A three-judge panel of the court split in favor of the states — and the Constitution — and against the Obama administration. Chief Judge Joel Dubina, an appointee of President George H.W. Bush, and Circuit Judge Frank Hull, an appointee of President Bill Clinton, authored the panel’s 207-page opinion. Circuit Judge Stanley Marcus, also a Clinton appointee (though he was first appointed to the federal bench by President Ronald Reagan), penned a 96-page dissent.

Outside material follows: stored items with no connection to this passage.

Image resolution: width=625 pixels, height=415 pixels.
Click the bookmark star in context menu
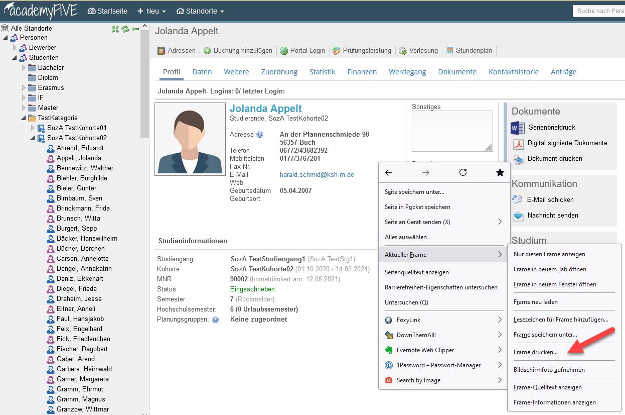click(x=500, y=173)
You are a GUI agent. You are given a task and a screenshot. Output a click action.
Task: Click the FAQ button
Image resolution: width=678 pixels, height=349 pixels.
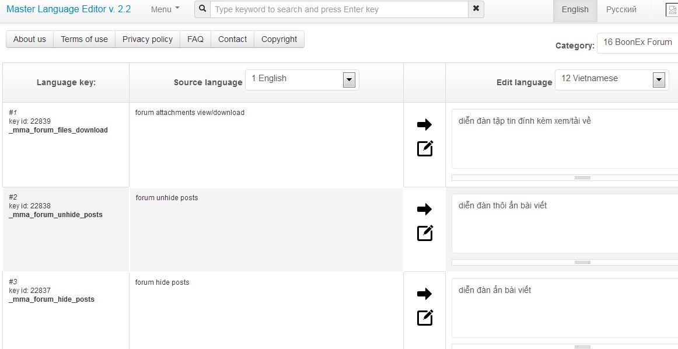click(x=195, y=39)
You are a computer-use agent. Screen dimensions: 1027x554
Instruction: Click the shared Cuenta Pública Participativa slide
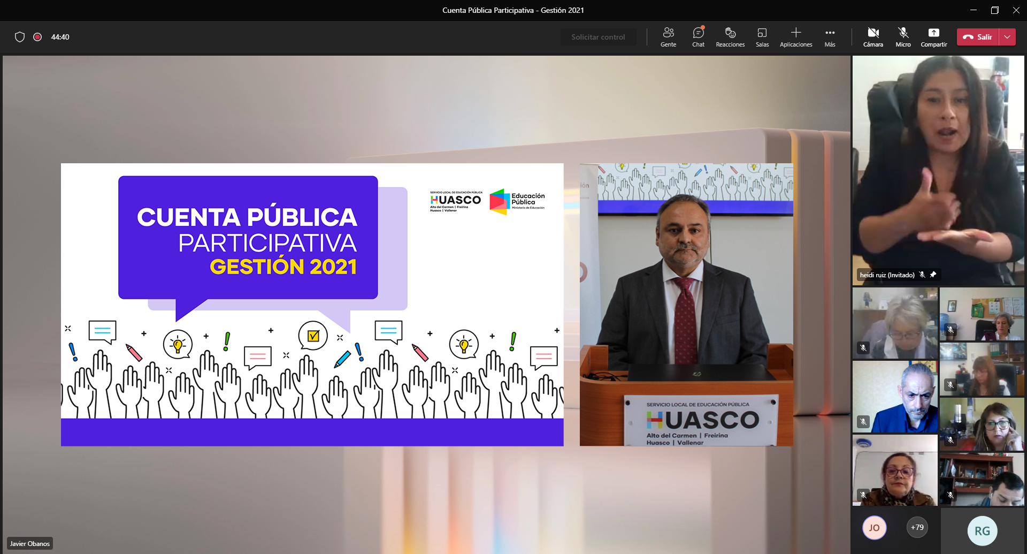(312, 304)
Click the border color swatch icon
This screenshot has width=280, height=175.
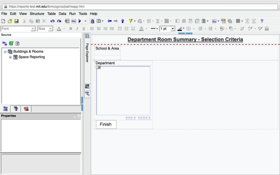click(x=180, y=29)
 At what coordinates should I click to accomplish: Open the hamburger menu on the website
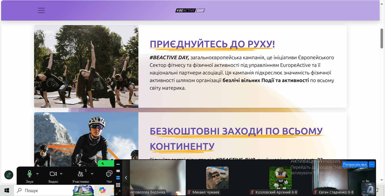[41, 10]
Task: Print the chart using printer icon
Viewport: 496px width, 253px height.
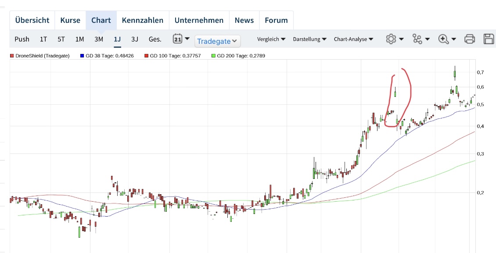Action: coord(470,39)
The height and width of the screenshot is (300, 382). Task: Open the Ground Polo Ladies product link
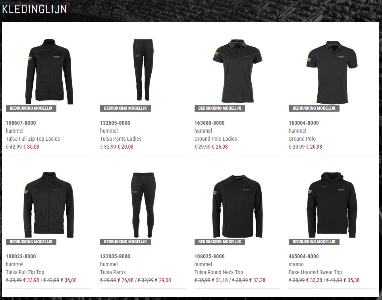(x=216, y=139)
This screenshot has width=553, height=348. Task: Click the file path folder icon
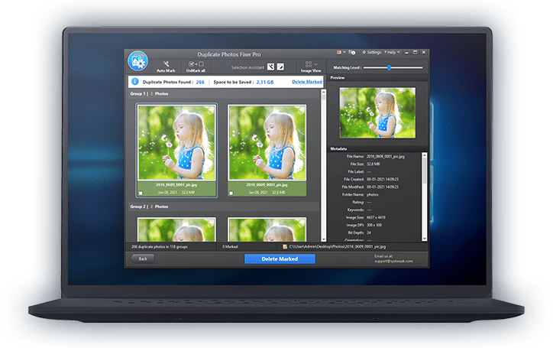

Dubina and Hull declared that “Congress exceeded its enumerated commerce power” when it “mandate[d] that individuals enter into contracts with private insurance companies for the purchase of an expensive product from the time they are born until the time they die.” They added:
Few powers, if any, could be more attractive to Congress than compelling the purchase of certain products. Yet even if we focus on the modern era, when congressional power under the Commerce Clause has been at its height, Congress still has not asserted this authority. Even in the face of a Great Depression, a World War, a Cold War, recessions, oil shocks, inflation, and unemployment, Congress never sought to require the purchase of wheat or war bonds, force a higher savings rate or greater consumption of American goods, or require every American to purchase a more fuel efficient vehicle.
Moreover, they wrote,
The individual mandate is breathtaking in its expansive scope. It regulates those who have not entered the health care market at all. It regulates those who have entered the health care market, but have not entered the insurance market (and have no intention of doing so). It is overinclusive in when it regulates: it conflates those who presently consume health care with those who will not consume health care for many years into the future. The government’s position amounts to an argument that the mere fact of an individual’s existence substantially affects interstate commerce, and therefore Congress may regulate them at every point of their life. This theory affords no limiting principles in which to confine Congress’s enumerated power. [Emphasis in original.]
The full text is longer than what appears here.